**To be done:** In the records below, switch "screenshot" to "capture" and write every record out again with nothing else altered. Leave the pictures out.

**Dataset excerpts:**
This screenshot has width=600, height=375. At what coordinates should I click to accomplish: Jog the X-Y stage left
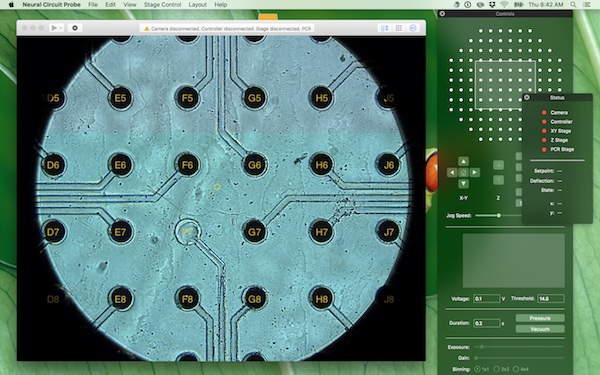coord(452,173)
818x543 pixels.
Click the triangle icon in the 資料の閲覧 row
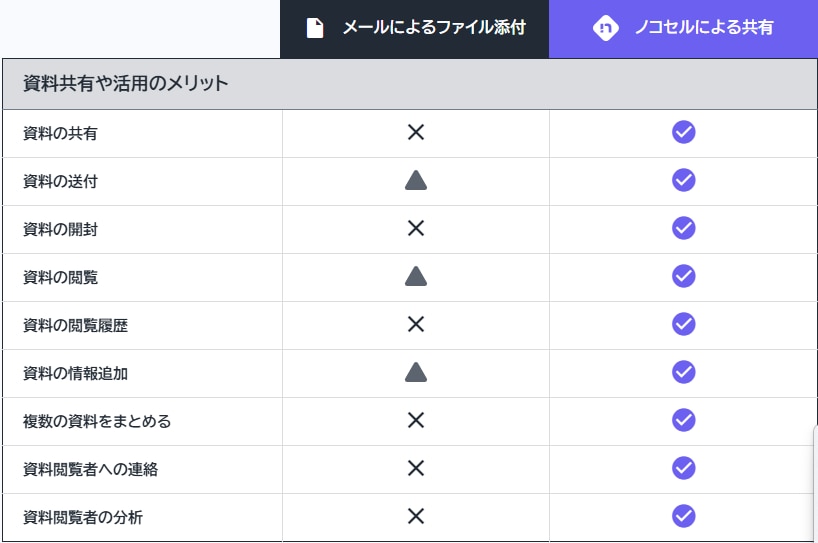(x=416, y=276)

**The answer:**
This capture has width=600, height=375. At what coordinates should I click to accomplish: Jog the X-Y stage left
coord(452,173)
818x543 pixels.
Click the triangle icon in the 資料の閲覧 row
(x=416, y=276)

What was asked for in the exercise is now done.